SharePoint & Sharing a point in blogging
September 25, 2010 4 Comments
I’ll just start off by saying it’s been fun. It’s been stressful and it has been something to keep me busy during long train rides, but blogging every week has been a good thing. I feel like this ongoing assessment piece has driven me to learn new things about IT that I feel I wasn’t before. Even as I look back, and the amount I disliked blogging in other assessment pieces, I only now see the benefit of being told to “Go research this, then tell everyone what you think”.
An opinion is something that makes us unique to animals. Well, I don’t know if animals can have opinions or not since it’s more instinct for them I think. The point is, is that having an opinion, a voice is important. In high school I studied literary theory, and that is the one most important lesson I took away from it.
Opinion and perspective go hand in hand. If you think back to my last blog, I talked about this with regard to our own perception of whether facebook equates to diminished values on friendships. Opinion and perspective should never be ignored. Even logic is grounded in these concepts.
So I look back and wonder why I ever thought blogging wasn’t my cup of tea. I think I realise now it’s more to do with the fact that I did badly back in my first semester of uni, even though I thought I was doing very well.
So, onto what may be my last entry into this journal (for a while). For weeks now I’ve been hankering to do something original with my blog. That is, something not set by the lecturer. This week is pretty much what I’ve been waiting for as the request from table 346 is “Surprise me, but with a side of Enterprise 2.0”.
So, I want to look at SharePoint, because I feel like it’s something I should be looking at and as of yet haven’t. As of 25/09/2010 10:25PM AEST Wikipedia’s legion of authors have decided that Microsoft SharePoint is best described as “a software platform and a family of software products developed by Microsoft for collaboration, file sharing and web publishing.” The SharePoint website is more or less the same deal, except with some text to make it a bit more flowery.
So, it’s an example of a collaborative workspace marketed at the Enterprise setting. It’s no new concept to what I’ve spoken about before, but what is important is that it’s a real example that is being implemented by companies around the world.
Rather than bog you down with heavy jargon, here’s a youtube movie developed by Microsoft’s SharePoint team.
I am a wordy man. I like words and I like reading them. I find them easier to reference and to interpret. There’s that whole taxonomy issue with videos and images that makes things difficult and messy. However, I found that what SharePoint actually is, felt so broad that I needed to watch a video to properly understand it.
So SharePoint is like a Document Management System (DMS), but it offers more than that. It’s a fully functional collaborative workspace that not only diminishes the reliance and pitfalls of email heavy work processes, but moves work to a space that offers open channels of communication and better means of version control (By having a check out system for documents, meaning only one person can work on them at a time).
The uniqueness I alluded to before by saying it’s more than just a DMS, is described by Ken Stewart as being “presented as a website.

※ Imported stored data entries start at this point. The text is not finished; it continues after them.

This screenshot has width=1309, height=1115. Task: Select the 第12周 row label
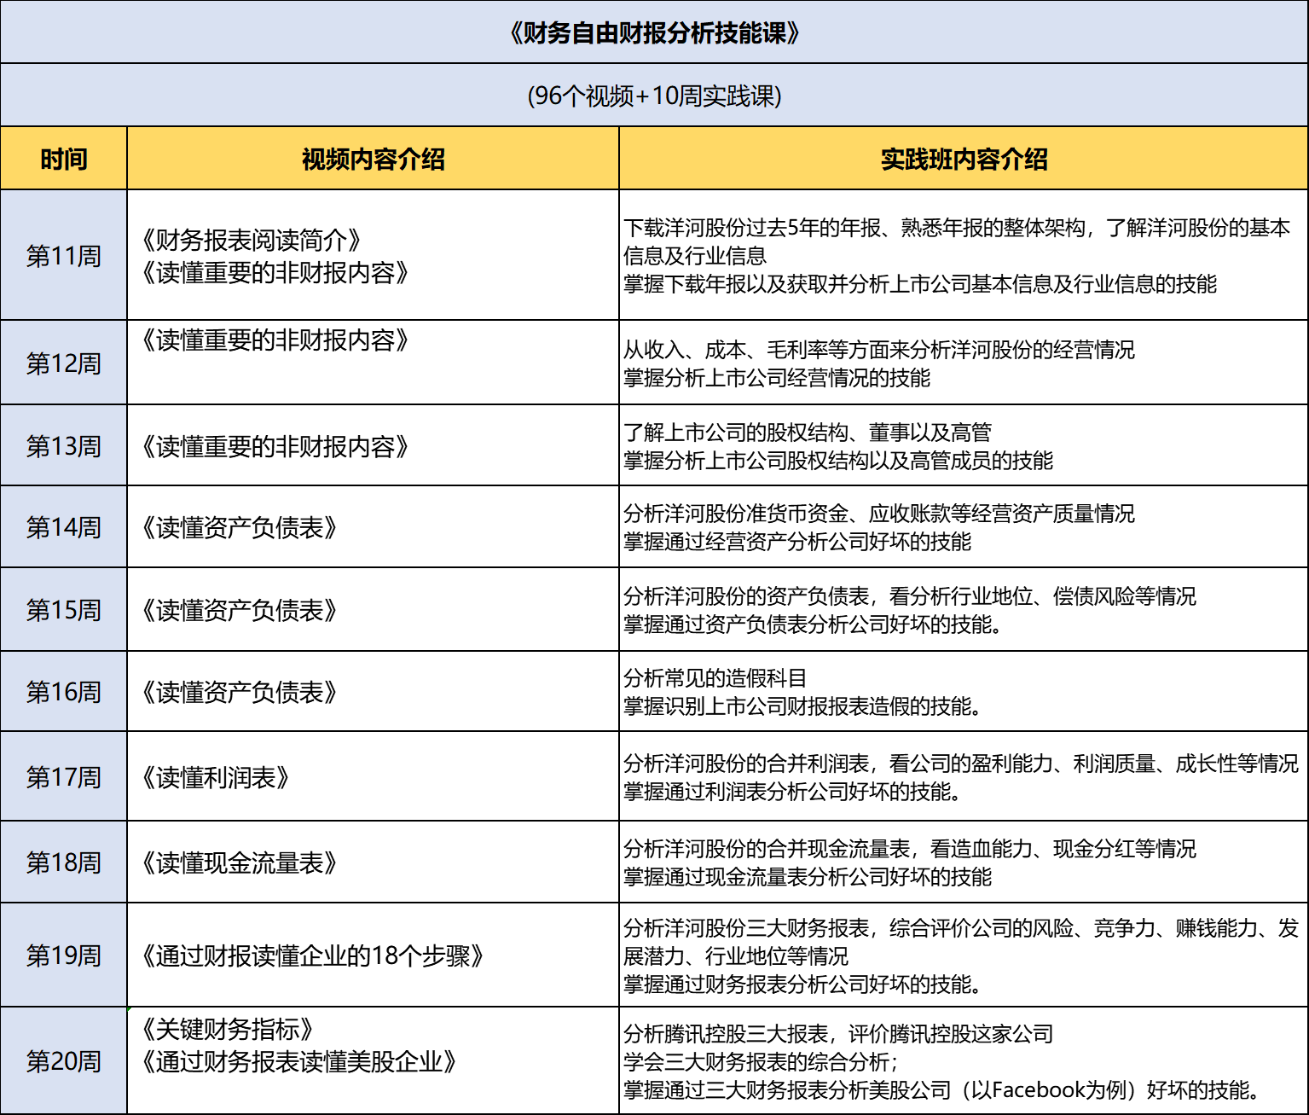click(64, 363)
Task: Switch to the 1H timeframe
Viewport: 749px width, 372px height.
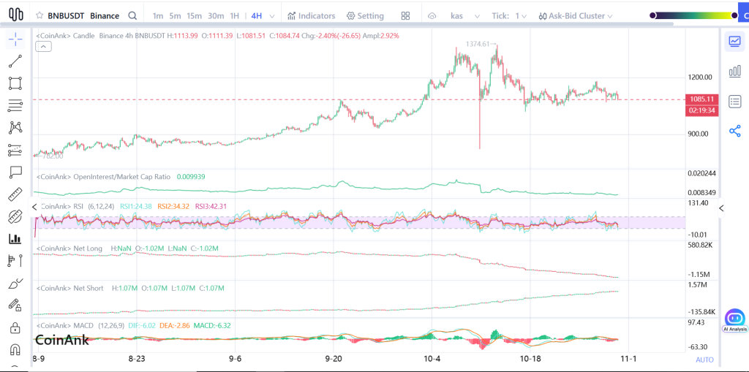Action: pos(234,15)
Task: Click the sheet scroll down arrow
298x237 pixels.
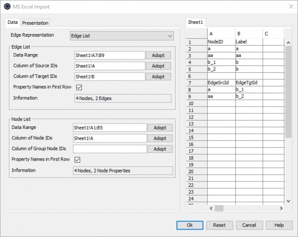Action: coord(288,201)
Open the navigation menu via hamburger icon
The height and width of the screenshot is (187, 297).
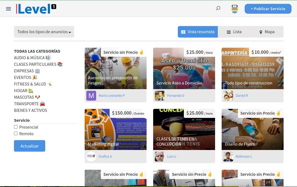click(8, 9)
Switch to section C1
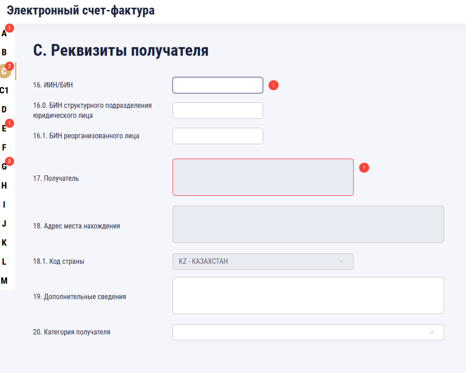The width and height of the screenshot is (466, 373). tap(5, 90)
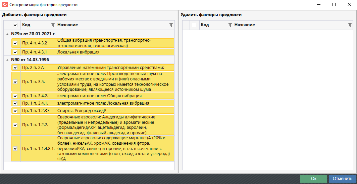Screen dimensions: 357x184
Task: Select the электромагнитное поле: Общая вибрация row
Action: [x=101, y=96]
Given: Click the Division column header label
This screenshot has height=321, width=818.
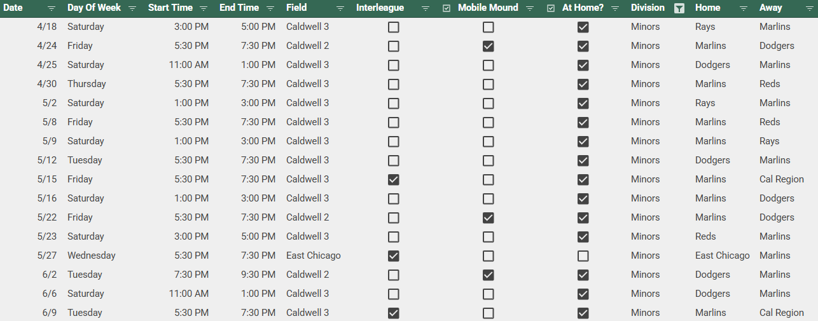Looking at the screenshot, I should pos(648,8).
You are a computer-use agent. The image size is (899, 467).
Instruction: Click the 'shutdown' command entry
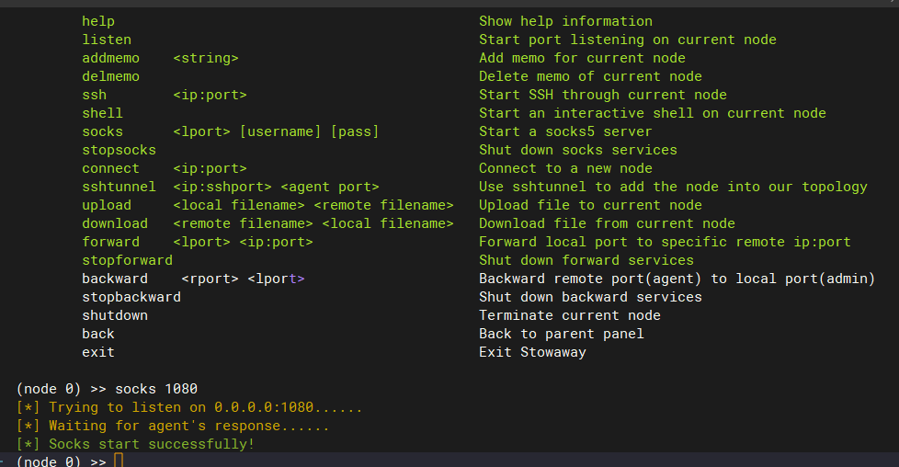[115, 315]
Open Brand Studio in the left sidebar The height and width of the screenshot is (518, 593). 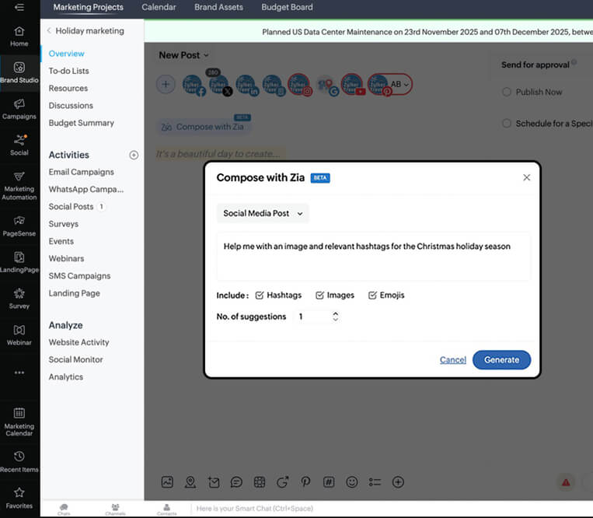[19, 72]
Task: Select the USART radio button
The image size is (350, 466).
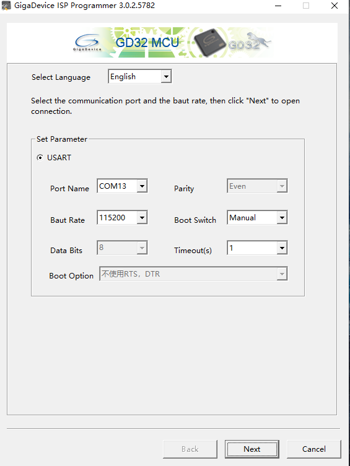Action: [x=40, y=158]
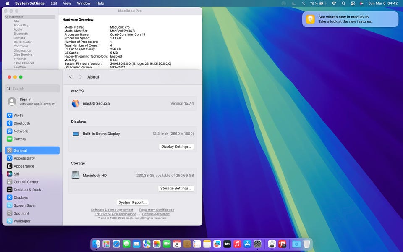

What is unique about SharePoint is that it allows for customization of the content on that web page by enabling drag-and-drop and point-and-click editing of the content.”
In this sense, SharePoint is modular and it can be moulded to suit the needs of the business and to top it off doesn’t require the technical proficiency of an A grade programmer to do so.
Are there any disadvantages to SharePoint? Well it depends. Using SharePoint on its own is great. But it suffers from something akin to quality versus quantity – where SharePoint represents the quantity part. It’s an age old issue of off-the-shelf software versus tailored solutions/in-house development.
Ken Stewart quotes a number of advantages and disadvantages outlined by Russ Edelman’s AIIM E-DOC article ‘SharePoint In The Enterprise’ which outlines that SharePoint on its own is limited in certain functionalities, whilst implementing it to co-exist with a DMS that has the depth SharePoint doesn’t equates to higher maintenance costs, confusion and redundant data.
Just like on shopping channels, testimonials are often what people want to see. I decided to cheat once again and poke around Youtube to find something of a case study that shows the benefits of SharePoint. Monsanto is an agricultural company that has implemented Microsoft Sharepoint to great benefit:
So my verdict on SharePoint? Well with success stories like the ones Microsoft has listed on their website it’s hard to ignore as a dominant player in the DMS field and is definitely worth looking into for Enterprises of any scale.
So that’s it for this week. I may have another blog soon or I may not since I go to Melbourne soon. What do you think about SharePoint? Any other DMS’s worth looking into? How about the banner I made last night for the blog?